Start of Block

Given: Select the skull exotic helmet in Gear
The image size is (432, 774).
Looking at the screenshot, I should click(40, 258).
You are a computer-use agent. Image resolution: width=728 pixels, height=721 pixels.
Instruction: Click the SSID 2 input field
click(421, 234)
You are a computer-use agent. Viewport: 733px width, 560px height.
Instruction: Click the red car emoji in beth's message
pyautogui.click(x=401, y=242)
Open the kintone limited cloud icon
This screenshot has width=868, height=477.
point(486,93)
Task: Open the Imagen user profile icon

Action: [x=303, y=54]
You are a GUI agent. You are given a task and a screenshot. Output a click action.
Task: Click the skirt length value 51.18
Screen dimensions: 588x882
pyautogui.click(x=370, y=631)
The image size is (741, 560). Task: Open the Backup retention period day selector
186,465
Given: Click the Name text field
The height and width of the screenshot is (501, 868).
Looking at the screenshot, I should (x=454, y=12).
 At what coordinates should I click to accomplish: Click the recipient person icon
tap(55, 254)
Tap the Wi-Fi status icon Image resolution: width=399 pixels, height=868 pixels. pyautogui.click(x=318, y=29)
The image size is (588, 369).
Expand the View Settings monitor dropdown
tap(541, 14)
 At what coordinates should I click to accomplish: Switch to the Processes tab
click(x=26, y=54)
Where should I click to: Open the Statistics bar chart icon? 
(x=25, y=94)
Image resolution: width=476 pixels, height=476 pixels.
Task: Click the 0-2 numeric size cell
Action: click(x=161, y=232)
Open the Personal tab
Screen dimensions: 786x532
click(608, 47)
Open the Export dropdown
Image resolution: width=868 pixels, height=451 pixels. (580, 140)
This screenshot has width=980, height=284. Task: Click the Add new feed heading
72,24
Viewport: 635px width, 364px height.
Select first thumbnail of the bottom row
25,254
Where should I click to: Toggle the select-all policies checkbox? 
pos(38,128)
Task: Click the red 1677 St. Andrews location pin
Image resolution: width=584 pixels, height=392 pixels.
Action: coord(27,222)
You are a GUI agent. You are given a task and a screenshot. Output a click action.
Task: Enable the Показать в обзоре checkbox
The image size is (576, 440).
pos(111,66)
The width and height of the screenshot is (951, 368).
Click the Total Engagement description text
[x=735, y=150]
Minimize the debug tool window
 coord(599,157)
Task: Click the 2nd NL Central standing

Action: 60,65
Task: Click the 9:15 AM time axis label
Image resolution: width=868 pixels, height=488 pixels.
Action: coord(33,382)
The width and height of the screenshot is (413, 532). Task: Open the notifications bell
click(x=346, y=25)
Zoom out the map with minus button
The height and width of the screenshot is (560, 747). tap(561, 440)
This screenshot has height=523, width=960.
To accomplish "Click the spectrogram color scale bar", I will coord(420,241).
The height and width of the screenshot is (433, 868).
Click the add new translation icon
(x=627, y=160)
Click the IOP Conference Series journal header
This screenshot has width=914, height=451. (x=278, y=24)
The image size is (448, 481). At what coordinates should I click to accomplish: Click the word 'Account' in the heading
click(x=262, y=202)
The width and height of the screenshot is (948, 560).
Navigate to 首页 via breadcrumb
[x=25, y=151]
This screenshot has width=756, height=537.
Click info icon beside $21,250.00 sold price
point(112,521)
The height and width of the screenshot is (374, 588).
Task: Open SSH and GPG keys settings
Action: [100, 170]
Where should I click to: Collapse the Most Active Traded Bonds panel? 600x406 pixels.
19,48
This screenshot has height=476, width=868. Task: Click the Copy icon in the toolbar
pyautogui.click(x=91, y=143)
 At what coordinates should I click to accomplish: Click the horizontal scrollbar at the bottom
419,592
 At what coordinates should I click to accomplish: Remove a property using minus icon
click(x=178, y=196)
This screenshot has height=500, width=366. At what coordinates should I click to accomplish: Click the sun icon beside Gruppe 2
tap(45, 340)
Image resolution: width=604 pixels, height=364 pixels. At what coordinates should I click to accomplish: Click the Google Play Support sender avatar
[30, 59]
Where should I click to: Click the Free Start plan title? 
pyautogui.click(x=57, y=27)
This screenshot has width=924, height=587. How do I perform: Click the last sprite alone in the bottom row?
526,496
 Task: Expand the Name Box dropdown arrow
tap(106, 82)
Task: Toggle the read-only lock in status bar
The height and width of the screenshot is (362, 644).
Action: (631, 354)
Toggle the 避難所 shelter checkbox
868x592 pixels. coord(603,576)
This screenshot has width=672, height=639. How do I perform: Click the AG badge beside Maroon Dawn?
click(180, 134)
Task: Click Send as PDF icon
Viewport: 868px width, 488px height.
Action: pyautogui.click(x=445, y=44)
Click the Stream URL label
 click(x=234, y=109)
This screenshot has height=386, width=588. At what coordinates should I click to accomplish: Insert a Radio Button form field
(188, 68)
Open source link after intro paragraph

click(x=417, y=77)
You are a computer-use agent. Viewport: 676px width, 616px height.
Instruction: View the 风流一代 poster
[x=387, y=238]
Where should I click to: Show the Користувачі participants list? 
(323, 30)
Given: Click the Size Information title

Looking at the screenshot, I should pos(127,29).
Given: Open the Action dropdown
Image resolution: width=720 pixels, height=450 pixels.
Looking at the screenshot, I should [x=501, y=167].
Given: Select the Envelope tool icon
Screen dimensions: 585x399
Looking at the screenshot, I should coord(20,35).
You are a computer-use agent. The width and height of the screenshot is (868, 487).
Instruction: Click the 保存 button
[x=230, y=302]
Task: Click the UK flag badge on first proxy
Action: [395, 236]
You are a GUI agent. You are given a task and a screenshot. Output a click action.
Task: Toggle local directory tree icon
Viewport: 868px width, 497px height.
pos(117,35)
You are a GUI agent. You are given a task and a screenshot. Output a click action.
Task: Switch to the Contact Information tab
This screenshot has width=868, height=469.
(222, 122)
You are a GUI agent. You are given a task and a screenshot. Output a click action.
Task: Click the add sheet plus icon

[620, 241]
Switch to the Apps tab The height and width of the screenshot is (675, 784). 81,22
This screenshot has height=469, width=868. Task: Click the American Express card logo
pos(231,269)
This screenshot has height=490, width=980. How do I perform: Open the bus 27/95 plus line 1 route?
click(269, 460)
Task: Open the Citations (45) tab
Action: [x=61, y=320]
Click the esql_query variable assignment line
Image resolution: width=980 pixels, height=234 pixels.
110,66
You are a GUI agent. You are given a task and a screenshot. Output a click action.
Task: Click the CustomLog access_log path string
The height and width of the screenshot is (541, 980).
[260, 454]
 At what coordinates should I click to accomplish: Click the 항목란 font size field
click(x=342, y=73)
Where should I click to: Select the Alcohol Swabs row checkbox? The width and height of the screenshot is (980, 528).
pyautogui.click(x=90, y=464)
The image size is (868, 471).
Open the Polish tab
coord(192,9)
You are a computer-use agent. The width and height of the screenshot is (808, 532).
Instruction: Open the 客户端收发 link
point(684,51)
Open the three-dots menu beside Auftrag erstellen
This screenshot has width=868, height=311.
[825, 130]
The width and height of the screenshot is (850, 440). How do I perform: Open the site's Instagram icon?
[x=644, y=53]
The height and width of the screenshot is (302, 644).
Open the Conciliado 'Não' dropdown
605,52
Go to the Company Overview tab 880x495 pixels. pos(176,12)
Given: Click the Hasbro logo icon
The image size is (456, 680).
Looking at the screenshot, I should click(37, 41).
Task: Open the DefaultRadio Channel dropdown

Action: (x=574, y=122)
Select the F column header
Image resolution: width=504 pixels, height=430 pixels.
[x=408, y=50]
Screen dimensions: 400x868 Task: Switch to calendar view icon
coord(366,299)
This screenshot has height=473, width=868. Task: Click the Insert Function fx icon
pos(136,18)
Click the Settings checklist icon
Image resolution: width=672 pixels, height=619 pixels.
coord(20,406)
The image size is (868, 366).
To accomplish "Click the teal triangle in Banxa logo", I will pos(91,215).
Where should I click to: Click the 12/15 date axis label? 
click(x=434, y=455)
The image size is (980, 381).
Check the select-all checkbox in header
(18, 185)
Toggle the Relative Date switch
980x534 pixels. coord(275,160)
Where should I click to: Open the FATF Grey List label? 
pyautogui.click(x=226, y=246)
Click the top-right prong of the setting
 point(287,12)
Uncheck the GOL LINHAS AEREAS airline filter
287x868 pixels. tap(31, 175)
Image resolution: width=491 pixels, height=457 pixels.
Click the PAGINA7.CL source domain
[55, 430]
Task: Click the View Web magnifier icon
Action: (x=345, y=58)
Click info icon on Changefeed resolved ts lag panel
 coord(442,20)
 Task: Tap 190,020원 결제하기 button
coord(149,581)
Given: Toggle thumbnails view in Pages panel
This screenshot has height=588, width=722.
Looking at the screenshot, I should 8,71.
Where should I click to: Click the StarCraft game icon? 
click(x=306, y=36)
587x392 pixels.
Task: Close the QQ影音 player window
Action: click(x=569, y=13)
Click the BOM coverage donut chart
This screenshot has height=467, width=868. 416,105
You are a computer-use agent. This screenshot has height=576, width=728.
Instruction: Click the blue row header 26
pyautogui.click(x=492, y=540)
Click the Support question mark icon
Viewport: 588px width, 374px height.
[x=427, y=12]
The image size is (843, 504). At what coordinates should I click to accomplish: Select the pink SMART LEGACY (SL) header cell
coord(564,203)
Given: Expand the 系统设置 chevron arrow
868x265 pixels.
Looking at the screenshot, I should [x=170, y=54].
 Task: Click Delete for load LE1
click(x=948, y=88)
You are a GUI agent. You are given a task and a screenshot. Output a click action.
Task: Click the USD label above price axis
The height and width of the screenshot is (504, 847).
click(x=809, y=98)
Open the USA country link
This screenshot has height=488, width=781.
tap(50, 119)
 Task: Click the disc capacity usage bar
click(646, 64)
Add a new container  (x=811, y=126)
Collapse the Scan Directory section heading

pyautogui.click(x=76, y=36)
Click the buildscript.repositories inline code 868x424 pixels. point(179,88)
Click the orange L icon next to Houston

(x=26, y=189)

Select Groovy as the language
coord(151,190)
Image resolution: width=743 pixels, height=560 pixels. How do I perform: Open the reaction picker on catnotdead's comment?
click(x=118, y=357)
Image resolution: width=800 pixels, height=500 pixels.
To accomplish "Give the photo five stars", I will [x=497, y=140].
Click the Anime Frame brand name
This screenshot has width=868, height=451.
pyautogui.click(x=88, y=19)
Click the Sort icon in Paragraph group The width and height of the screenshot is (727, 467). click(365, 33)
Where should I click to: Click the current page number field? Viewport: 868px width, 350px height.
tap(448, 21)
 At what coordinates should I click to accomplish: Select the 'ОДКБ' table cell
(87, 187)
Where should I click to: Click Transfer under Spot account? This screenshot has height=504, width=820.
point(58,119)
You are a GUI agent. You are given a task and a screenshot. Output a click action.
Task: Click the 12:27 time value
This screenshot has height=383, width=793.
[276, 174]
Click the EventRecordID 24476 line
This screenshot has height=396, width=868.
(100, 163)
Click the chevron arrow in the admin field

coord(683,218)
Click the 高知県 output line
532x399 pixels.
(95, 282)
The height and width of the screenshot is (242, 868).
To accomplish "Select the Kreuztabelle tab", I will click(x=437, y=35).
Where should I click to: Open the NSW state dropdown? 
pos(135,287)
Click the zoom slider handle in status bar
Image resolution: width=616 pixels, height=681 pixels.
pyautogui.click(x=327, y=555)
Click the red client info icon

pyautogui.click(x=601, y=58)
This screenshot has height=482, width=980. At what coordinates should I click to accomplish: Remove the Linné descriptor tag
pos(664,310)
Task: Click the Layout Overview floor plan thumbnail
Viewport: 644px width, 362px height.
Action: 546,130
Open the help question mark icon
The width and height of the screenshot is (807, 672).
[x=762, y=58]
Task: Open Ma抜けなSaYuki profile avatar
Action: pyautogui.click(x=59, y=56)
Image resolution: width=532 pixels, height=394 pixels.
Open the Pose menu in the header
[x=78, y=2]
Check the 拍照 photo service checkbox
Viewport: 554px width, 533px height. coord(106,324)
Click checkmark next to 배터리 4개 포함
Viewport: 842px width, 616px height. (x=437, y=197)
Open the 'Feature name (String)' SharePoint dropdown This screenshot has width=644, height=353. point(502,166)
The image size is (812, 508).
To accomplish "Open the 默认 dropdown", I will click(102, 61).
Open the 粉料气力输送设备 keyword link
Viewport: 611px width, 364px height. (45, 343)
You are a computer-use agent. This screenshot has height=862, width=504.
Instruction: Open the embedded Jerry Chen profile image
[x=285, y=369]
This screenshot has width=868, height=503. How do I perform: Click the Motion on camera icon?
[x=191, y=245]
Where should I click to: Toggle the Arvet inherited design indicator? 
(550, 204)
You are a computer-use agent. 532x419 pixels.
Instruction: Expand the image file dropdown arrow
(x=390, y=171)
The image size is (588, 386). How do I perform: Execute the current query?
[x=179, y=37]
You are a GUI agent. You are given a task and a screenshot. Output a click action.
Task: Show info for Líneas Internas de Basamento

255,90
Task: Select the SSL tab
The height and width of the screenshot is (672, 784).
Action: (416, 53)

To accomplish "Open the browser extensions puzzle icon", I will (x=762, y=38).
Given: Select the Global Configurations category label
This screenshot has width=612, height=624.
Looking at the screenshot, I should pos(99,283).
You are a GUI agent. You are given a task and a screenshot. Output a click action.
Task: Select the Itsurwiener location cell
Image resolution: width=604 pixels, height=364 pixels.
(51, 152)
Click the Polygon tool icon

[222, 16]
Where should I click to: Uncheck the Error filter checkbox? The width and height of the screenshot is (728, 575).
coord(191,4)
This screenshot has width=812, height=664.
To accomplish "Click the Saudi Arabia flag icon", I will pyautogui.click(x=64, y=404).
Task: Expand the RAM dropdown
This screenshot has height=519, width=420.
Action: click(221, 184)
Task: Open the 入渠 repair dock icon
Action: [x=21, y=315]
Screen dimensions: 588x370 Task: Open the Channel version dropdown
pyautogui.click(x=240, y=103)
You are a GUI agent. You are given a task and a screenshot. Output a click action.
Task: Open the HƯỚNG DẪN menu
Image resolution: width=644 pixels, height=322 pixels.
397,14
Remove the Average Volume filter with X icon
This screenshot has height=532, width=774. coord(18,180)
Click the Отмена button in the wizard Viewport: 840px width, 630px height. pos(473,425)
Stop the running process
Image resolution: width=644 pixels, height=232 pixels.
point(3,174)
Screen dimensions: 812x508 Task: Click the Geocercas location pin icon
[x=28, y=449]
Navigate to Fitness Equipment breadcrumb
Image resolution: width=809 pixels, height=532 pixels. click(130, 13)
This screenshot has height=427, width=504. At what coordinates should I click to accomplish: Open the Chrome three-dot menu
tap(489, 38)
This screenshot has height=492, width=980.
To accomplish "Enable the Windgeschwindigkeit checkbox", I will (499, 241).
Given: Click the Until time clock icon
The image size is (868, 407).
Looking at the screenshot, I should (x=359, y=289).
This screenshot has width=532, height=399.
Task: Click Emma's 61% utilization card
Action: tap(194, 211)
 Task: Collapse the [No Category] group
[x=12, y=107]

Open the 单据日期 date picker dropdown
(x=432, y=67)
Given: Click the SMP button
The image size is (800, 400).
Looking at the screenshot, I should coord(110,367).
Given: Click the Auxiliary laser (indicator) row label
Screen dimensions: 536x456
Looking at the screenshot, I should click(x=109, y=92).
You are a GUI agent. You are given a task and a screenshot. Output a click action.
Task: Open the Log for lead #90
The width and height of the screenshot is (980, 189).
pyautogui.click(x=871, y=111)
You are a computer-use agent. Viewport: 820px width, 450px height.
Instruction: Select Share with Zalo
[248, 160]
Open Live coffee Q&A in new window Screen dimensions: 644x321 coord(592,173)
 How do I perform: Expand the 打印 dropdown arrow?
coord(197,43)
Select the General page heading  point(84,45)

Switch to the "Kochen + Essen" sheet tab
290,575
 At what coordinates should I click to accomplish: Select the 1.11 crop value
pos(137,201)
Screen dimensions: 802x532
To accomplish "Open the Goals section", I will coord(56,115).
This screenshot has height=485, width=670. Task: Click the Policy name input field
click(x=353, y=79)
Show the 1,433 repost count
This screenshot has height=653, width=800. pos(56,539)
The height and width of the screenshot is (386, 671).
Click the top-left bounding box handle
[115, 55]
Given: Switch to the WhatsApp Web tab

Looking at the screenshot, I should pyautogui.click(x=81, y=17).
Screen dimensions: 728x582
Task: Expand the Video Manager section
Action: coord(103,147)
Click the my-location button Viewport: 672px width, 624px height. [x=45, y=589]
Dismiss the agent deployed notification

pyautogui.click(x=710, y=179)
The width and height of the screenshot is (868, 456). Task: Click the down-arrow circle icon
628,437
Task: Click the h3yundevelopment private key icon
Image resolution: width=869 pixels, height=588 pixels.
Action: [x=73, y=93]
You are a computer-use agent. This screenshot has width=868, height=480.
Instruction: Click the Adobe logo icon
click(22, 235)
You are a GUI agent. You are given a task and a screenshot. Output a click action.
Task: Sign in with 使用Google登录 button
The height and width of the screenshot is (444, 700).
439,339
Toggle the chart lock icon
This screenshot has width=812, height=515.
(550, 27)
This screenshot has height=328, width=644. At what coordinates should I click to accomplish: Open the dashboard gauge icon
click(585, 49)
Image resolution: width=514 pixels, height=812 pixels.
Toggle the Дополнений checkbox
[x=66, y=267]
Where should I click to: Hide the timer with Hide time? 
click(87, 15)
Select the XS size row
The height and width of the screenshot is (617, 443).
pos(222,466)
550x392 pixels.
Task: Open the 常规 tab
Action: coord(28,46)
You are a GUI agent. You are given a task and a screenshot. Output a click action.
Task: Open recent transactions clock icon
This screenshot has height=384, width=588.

End of Block

Which lines above contain the word "clock"? Copy each of them.

Given: Click the Until time clock icon
Task: Open recent transactions clock icon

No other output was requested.